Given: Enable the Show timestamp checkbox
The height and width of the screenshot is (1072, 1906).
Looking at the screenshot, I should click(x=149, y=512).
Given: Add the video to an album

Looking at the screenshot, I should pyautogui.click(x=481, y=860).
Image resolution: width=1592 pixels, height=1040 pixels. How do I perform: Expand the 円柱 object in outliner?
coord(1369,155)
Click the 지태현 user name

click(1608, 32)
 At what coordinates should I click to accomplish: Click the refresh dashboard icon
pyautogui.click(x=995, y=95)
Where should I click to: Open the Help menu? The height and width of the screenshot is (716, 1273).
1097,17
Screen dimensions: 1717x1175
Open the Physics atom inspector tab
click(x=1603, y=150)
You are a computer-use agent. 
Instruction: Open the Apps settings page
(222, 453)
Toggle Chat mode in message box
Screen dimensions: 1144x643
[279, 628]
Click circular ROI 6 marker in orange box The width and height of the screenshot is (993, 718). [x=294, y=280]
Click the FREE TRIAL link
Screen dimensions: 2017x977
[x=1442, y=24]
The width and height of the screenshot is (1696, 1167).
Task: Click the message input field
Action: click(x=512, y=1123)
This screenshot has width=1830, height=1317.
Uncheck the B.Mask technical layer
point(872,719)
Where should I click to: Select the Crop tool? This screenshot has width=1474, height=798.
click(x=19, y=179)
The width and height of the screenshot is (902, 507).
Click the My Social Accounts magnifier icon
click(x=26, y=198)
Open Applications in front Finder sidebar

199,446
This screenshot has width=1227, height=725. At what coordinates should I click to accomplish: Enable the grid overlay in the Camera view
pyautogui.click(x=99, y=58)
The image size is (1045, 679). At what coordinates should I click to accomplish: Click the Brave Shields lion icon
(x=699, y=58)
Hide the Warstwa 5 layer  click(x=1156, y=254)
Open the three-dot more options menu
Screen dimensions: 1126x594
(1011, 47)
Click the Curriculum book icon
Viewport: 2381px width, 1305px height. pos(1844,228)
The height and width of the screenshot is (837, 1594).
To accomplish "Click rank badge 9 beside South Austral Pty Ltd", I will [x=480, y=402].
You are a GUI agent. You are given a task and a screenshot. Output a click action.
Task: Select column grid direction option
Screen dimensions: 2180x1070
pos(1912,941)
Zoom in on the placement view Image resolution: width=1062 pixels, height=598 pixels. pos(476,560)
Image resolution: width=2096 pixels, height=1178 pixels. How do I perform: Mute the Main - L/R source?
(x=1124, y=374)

[EXERCISE]
Your output should be the listing's lines, exact and complete, from its first line to the line that contains "You are a computer-use agent.", inclusive.

[TASK SOLUTION]
Given: Enable the Show timestamp checkbox
The height and width of the screenshot is (1072, 1906).
Looking at the screenshot, I should click(x=149, y=512).
Given: Add the video to an album

Looking at the screenshot, I should pyautogui.click(x=481, y=860).
Image resolution: width=1592 pixels, height=1040 pixels. How do I perform: Expand the 円柱 object in outliner?
coord(1369,155)
Click the 지태현 user name

click(1608, 32)
 At what coordinates should I click to accomplish: Click the refresh dashboard icon
pyautogui.click(x=995, y=95)
Where should I click to: Open the Help menu? The height and width of the screenshot is (716, 1273).
1097,17
Screen dimensions: 1717x1175
Open the Physics atom inspector tab
click(x=1603, y=150)
You are a computer-use agent. 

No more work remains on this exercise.